3 Strategies Of Doing Less So You Can Do More

June 20, 2017 | Get free updates of new posts here

One of the ironies of leadership – whether you’re a worship leader, a senior pastor or in any kind of position where you are leading people – is that success typically results in complexity not simplicity.

A worship leader grows their worship team and now has to manage scheduling multiple worship leaders and multiple worship teams. More complex, not more simple.

A senior pastor whose church is growing has to sustain new ministry programs, multiple worship services and perhaps launching new sites. More complex, not more simple.

Success isn’t wrong and complexity isn’t necessarily bad but unchecked complexity will quickly be the downfall of what was once success.

Success leads to complexity. Complexity undermines success.

As leaders, how do we push and pray for success while at the same time remaining focused on the key things God has called us to in our ministry? How do we raise up new leaders while personally maintaining visionary direction over the areas we have been tasked with leading? How do I as an individual stay close to Jesus and connected to the source of my leadership and my effectiveness so that I don’t burn out?

I’ve been thinking about this and working on this in my own leadership over the last year. Here are three strategies I’ve put in place in my life to help me do less as a way to effectively have more impact in my life and my leadership.

Blocked Calendar

If you’ve never spent time blocking out your own calendar you are doing irreparable damage to your own leadership. Leaders will never have enough time for all the tasks, never enough energy for all the demands. If you don’t own your own time for the responsibilities which are crucial to your role you will find yourself overwhelmed with other’s people’s expectations, other people’s meetings and other people’s ideas of how you should spend your time.
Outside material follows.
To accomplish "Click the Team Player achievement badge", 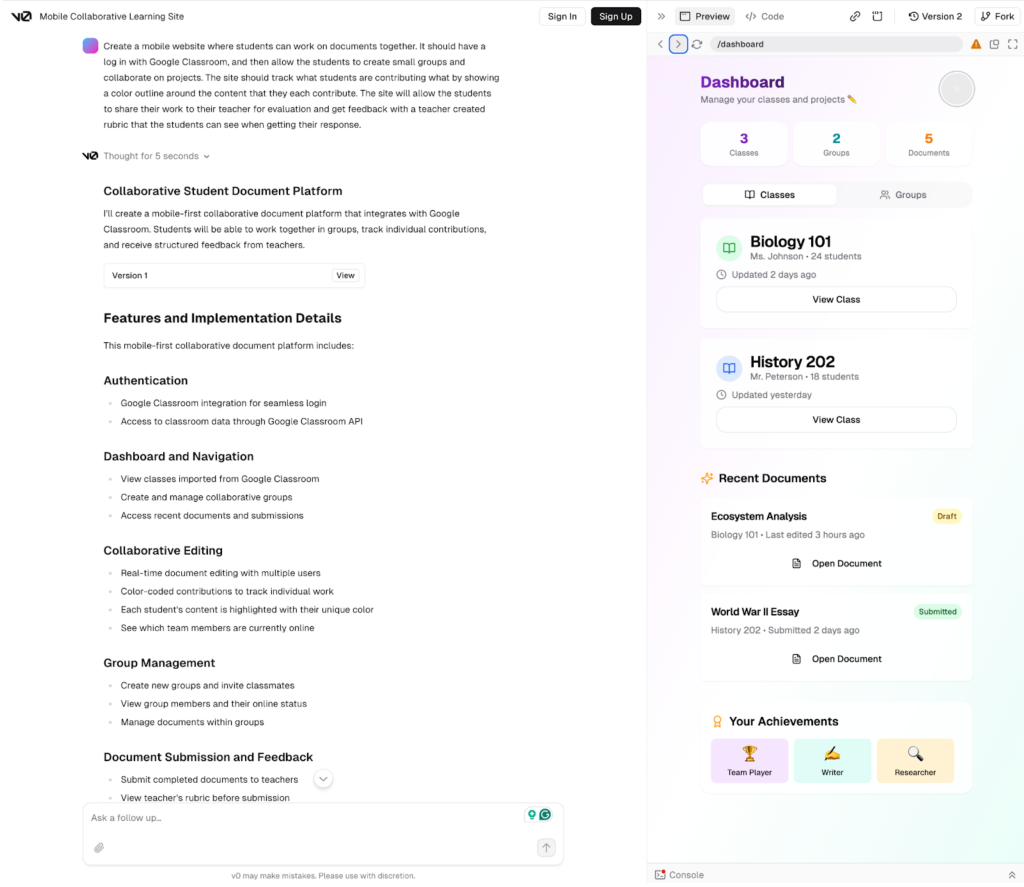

Consider this a plug if it’s needed but if you haven’t checked out Carey Nieuwhof’s High Impact Leadership Course let me add my recommendation. After working through the course I’ve been able to develop a new, effective, prioritized monthly blocked calendar that places my primary responsibilities within my prime time effectiveness.
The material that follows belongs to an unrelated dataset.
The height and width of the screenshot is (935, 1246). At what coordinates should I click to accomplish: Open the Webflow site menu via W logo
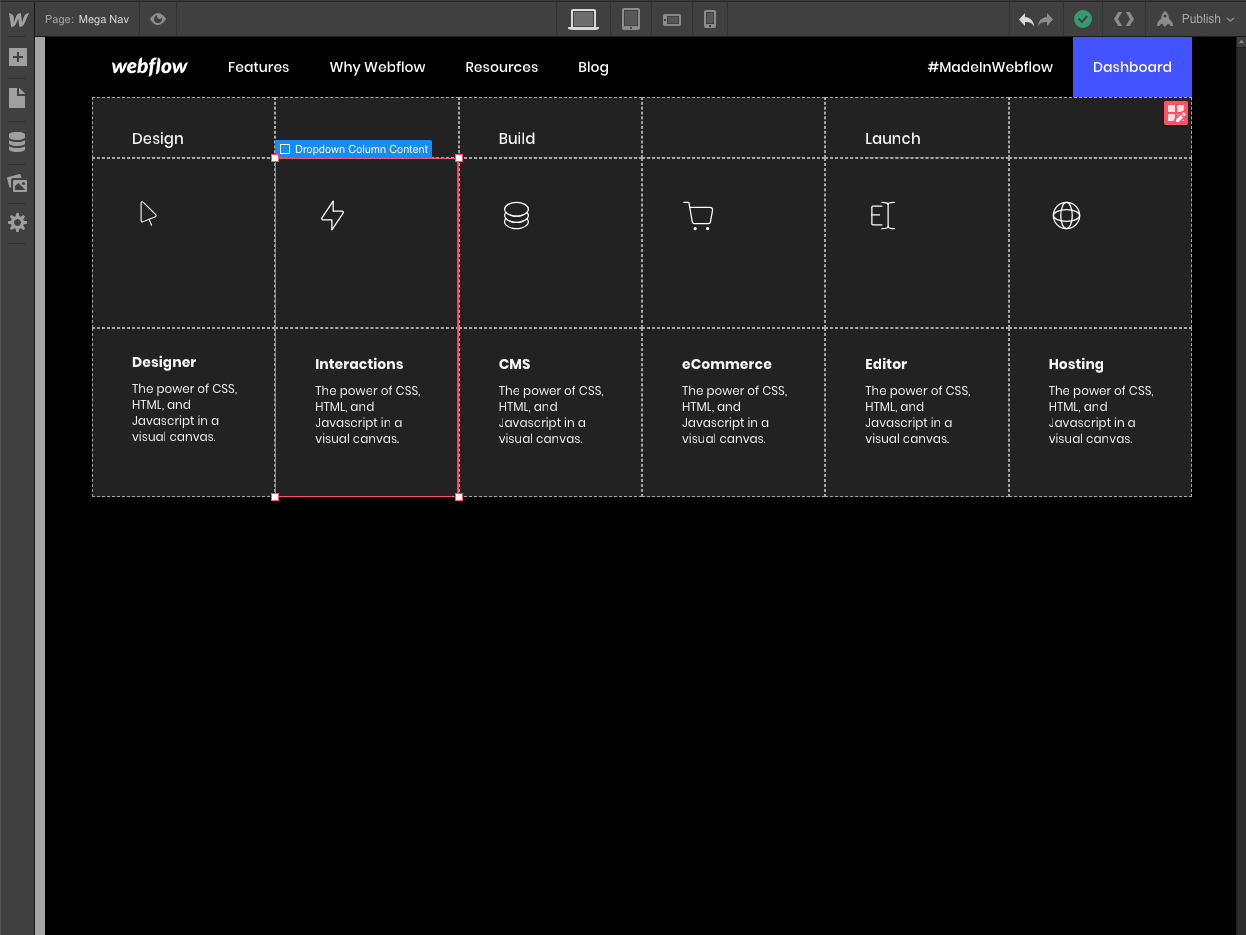[x=17, y=18]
Of course we all have responsibilities to be flexible and available as needed and we get called in to meetings which may not be our favourite things but if you start with your own priorities scheduled first you will make much better use of your time. You’ll end up doing less so you can do more.

 

Sabbath

The biblical mandate to rest in the midst of work or to work out of rest is perhaps the most overlooked leadership strategy of doing less so you can do more.

The American dream which has made its way around the world is that we should work hard for five days and rest for two. Work for the weekend!

The cultural expectation for pastors is often to be available 24/7, working constantly for the people they are called to serve. This is a calling, not a job!

As usual, the biblical model is neither of these but a third way: work six days, rest one. Modelled in Genesis and instructed by God, all of creation is designed to fit this rhythm of work and rest that actually allows us to do less so we can do more.

By working hard for the five days we’re expected to work at our jobs and then a sixth day where we can work on a hobby, a side project, work on our home, whatever it is. We then guard that seventh day as sabbath and keep it holy and set apart for the Lord.

My sabbath is typically Friday evening to Saturday evening. We have family time, my wife and I have date night and the Saturday is spent “praying and playing,” encouraged by Eugene Peterson in his book Working The Angles.

By focusing on working six days instead of seven you’re freed up, energized, rested and you’ll discover how doing less can allow you to do more.

Time With Jesus

So far we’ve talked about strategy that will give you a monthly calendar as well as a weekly rhythm of doing less so you can do more.

In all of these leadership strategies we have to remember that our daily strength comes from our time with Jesus and how the Spirit of God equips us to do the work He’s called us to do. My personal ministry verse this year has been 1 Peter 4:11 “If anyone serves, they should do so with the strength God provides, so that in all things God may be praised through Jesus Christ.”

If we’re going to serve Jesus and His kingdom, we have to do that out of the strength that He gives rather than our own ability, talent or expertise.

This means as often as possible I need to be in communion with Jesus, strengthened by His Spirit so that I can continue to do the work that He’s called me to do.

This is more important than strategic planning. More important than casting vision. More important than scheduling volunteers. All of those are tasks which have to happen and all leaders need to spend time doing those things but if I’m doing those out of my own strength rather than this strength that God provides then it’s a downward spiral.

Leaders, every day. Time with Jesus. You will be doing less but in the end you will do more because of your willingness to be strengthened day after day after day by God who loves you and calls you to serve Him and the world.

 

 

What about for you? What are some ways that you have been able to learn how to do less so you can do more?